After first listening to her previous release, 2011’s Let England Shake, I had a similar feeling. it felt as if she swept away all the magic, the aching tenderness permeating her work, and instead took a righteous stance from which she wanted to address serious issues. The album turned towards the outside, renouncing emotion as the core of her songs, being part documentary, part imagined WWI scenes, but it grabbed me completely and managed to become a slight obsession of mine for some time after its release. It is at its core a protest record, but one so finely crafted, so subtly didactic, that you can very easily get lost in the wonderfully somber atmosphere and not notice the lesson behind it, while of course absorbing it unconsciously. It also marked a musical turn towards very modest means.

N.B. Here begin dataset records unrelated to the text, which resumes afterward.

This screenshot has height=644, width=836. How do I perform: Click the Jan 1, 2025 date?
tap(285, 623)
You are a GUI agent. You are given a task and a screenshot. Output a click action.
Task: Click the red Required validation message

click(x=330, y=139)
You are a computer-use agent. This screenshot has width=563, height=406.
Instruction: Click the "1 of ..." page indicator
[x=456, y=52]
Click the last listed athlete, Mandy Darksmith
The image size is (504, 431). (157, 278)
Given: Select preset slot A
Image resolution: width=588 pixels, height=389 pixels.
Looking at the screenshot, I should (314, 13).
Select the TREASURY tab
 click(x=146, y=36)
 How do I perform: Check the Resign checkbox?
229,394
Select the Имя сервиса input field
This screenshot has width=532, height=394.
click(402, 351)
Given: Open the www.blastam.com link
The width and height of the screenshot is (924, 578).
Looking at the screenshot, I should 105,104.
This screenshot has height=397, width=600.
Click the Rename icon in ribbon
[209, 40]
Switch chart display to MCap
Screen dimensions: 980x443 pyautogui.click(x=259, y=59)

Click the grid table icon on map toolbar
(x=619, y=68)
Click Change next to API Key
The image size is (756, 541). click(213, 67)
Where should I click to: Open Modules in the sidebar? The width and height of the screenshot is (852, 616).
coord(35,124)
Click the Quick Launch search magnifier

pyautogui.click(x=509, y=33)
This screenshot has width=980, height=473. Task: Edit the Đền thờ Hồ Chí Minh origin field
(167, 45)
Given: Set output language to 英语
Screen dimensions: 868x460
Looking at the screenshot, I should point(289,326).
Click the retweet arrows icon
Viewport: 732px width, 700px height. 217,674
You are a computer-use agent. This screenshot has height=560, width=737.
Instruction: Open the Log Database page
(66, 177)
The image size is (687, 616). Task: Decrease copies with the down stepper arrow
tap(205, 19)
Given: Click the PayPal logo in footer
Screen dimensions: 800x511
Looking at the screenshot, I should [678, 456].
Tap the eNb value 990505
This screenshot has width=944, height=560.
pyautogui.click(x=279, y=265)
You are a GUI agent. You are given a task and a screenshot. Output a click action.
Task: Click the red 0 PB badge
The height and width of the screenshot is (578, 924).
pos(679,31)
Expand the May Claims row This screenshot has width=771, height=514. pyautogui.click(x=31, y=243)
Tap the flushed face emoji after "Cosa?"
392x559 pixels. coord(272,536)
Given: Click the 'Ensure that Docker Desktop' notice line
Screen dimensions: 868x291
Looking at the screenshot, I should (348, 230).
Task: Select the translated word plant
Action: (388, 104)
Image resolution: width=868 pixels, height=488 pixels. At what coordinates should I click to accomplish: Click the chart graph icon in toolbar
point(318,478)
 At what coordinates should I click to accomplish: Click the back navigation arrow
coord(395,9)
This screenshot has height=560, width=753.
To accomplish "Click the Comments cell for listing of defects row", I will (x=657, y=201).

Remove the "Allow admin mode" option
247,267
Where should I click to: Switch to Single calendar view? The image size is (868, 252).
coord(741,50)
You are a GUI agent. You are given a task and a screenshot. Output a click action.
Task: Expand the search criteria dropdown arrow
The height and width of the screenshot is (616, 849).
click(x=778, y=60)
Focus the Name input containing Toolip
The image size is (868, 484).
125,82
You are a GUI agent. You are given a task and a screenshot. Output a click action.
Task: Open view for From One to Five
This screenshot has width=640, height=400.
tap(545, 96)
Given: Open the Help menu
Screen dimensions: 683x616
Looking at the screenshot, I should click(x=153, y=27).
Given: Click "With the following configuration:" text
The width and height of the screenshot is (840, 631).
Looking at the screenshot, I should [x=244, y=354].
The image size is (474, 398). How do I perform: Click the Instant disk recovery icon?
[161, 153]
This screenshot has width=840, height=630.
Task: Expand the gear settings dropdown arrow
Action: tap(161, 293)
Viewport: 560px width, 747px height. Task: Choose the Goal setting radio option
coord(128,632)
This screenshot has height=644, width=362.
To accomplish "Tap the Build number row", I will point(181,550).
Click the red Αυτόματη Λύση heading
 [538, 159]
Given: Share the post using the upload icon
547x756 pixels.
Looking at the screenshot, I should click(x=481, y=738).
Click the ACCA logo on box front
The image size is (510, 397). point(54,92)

The record’s sound is a pretty soft, mostly guitar driven one, focusing as always on Harvey’s vocals, while remaining very grounded. Flourishes or extreme exercises are completely absent, in order to not distract from the essence of the songs, the words.
The Hope Six Demolition Project is a successor to Let England Shake not only in a chronological sense, but also thematically and sound wise. Harvey remains in her socially involved mindset, but extends her scope from England and its involvement in WWI, to Afghanistan, Kosovo and Washington D.C. After a series of travels to these areas with the photographer Seamus Murphy, she released a book of poetry inspired by them in collaboration with Murphy and the album is also part of this project. Like on Let England Shake, the essence of her songs are small episodes observed in these areas and turned into simple illustrations of the wrongs of our times or into allegories serving the same purpose of pointing out wrongdoings and injustice. The drums are still pretty subdued, featuring a lot of tambourines, the guitars still focus on underlining vocal melodies, call and response tactics are still used extensively throughout the arrangements, one element which is featured much more prominently than on the previous record is the saxophone. On the first single, The Wheel, it might seem a bit overkill with its short riff quickly becoming stale, but the solos on songs like The Ministry of Social Affairs or Dollar, Dollar, might change your mind. Harvey’s melodies and structures are as exquisitely written as ever, but are nothing new.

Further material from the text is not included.